In the future, I feel these problems will become even worst: production environments will host heavier workloads, thus requiring more I/O or I/O patterns that are unfriendly to how a virtual disk works (right now Exchange 2010 is probably the most resounding example). And even if your virtual machine produces a low number of I/O, since it’s hosted on the same datastore with more demanding VMs the total amount of I/O could still be a problem.
To quote Einstein: “The significant problems we face cannot be solved at the same level of thinking we were at when we created them.”. We probably need a new approach to backup problems.
New backup methods?
Basically, we need a deeper integration between backup software and the storage hosting our vmdk files, thus lowering at a minimum or maybe even erase the impact of VMware snapshots commits.
In a phrase: No more VMware snapshots, no more painful commits, and a guaranteed steady RPO!
Among some implementations of these ideas, I had the opportunity to test CommVault Simpana SnapProtect, and Veeam Explorer for SAN Snapshots. Let’s first see briefly how they work.
Simpana SnapProtect
- vCenter takes a snapshot of the virtual machine
- Simpana requires to the storag eto take a snapshot of the LUN where the vmdk is hosted
- as soon as the LUN snapshot is made, Simpana asks vCenter to commit the VM snapshot. Since these operations took maybe less than a minute, vCenter commit could be really fast even on high I/O VMs
- Simpana mounts storage snapshot as a new LUN in an ESXi server acting as a “proxy”, and from here it can do the backup with ease. Even if the backup would last 1 ora, the restore point is still the one recorded when vCenter took the VM snapshot.

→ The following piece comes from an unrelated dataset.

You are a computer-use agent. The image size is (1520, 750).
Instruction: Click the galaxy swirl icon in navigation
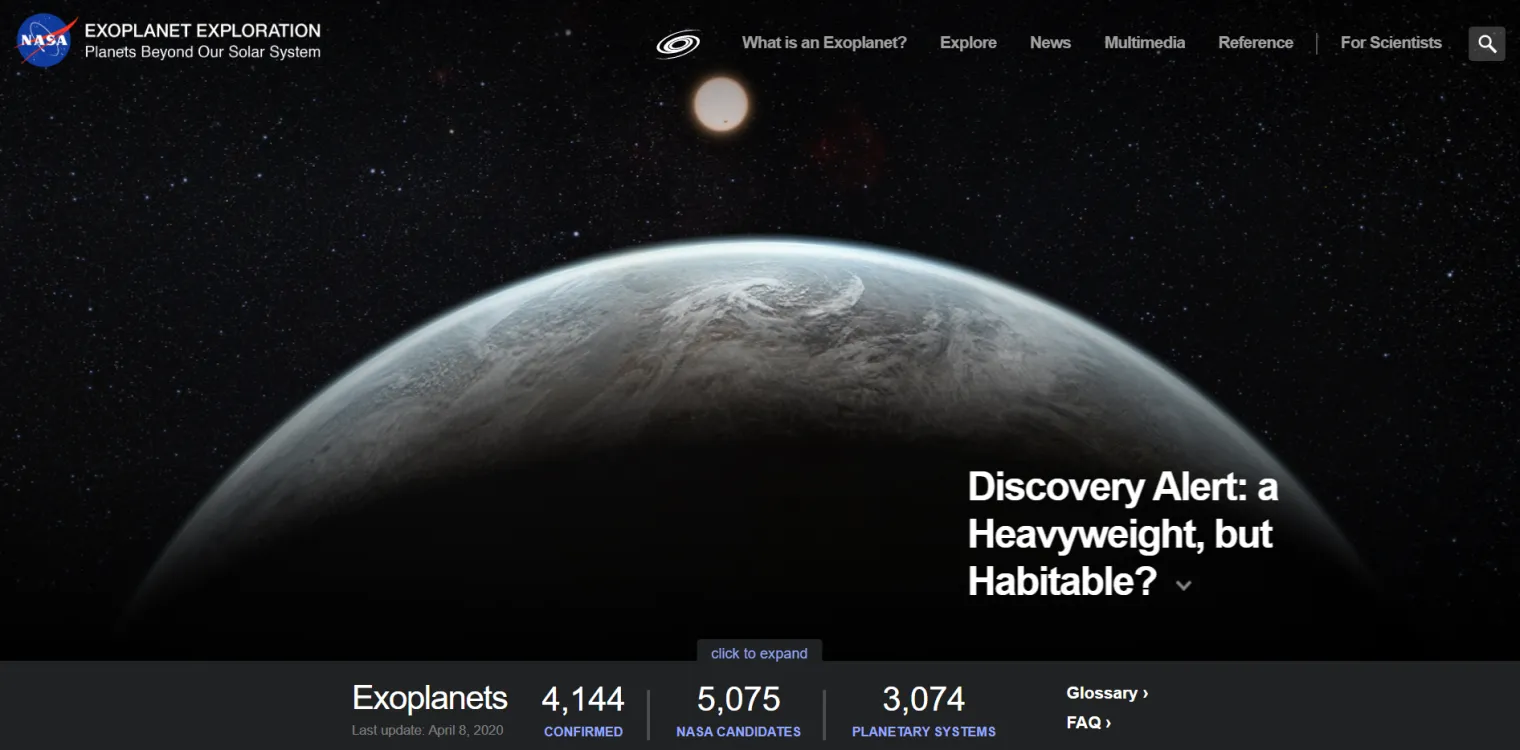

Veeam Explorer for SAN Snapshots
- storage takes a LUN snapshot
- when you need a restore, the LUN snapshot is mounted on an ESXi server, and Veeam reads its content to realize the restore.
As of today Veeam does not extract backups from the snapshot, so data are still inside the production storage, unless you configure the storage itself to do remote snapshot on a secondary storage. I hope and I believe in next releases they will be able to extract backups from storage snapshots.
for sure, right now the most advanced implementation is CommVault Simpana.
Taking a deep look to the requirements of both products, some considerations could be done.
“Storage-Aware” Backups
While vStorage APIs guarantee storage-independent backups, these new technologies are heavily based on a deep interaction between backup software and the storage itself. Both CommVault and Veeam have a limited and strict list of supported storage models, and you cannot use these technologies on storage generically suported by VMware (although you can always use as usual vStorage API).
I already met some customers, and among their requirements they asked for these “storage-aware” backups. This choice for sure is going to influence backwards the choice of the production storage for the virtualized environment.
In the future, we would probably see a deeper integration between those two elements.